Personal information
- Nationality: Brazil
- Born: 23 June 1999 (age 27) Rio de Janeiro, Brazil
- Height: 1.63 m (5 ft 4 in)
- Weight: 59 kg (130 lb)

Sport
- Sport: Diving
- Event: 10 metre springboard

Medal record
Men's diving
Representing Brazil
Pan American Games
| Bronze medal – third place | 2019 Lima | 10 m synchro |
South American Games
| Silver medal – second place | 2018 Cochabamba | 10 m platform |
Military World Games
| Bronze medal – third place | 2019 Wuhan | Team |

= Isaac Souza =

Brazilian diver (born 1999)

Isaac Nascimento de Souza Filho (born 23 June 1999) is a Brazilian diver. He competed in the 2020 Summer Olympics.

==Career==
Isaac started in gymnastics, but ended up choosing to stay in diving. From his brief experience in gymnastics, he took several movements to his performances on the platform. He entered the International Olympic Committee (IOC) Olympic solidarity program, which provides scholarships to athletes with potential.
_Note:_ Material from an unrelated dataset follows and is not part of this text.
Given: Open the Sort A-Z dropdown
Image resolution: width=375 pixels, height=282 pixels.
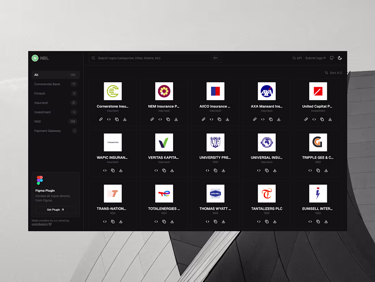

He won a silver medal at the 2018 South American Games held in Cochabamba.

At the 2019 Pan American Games, he won a bronze medal in the Men's synchronized 10 metre platform.

At the 2020 Olympic Games in Tokyo, he finished 20th in the Men's 10 metre platform.

At the 2022 World Aquatics Championships he finished 9th in the Men's synchronized 10 metre platform.

At the 2023 World Aquatics Championships he finished 9th in the Men's 10 metre platform. It was the best result ever for Brazil in World Championships, on the men's platform.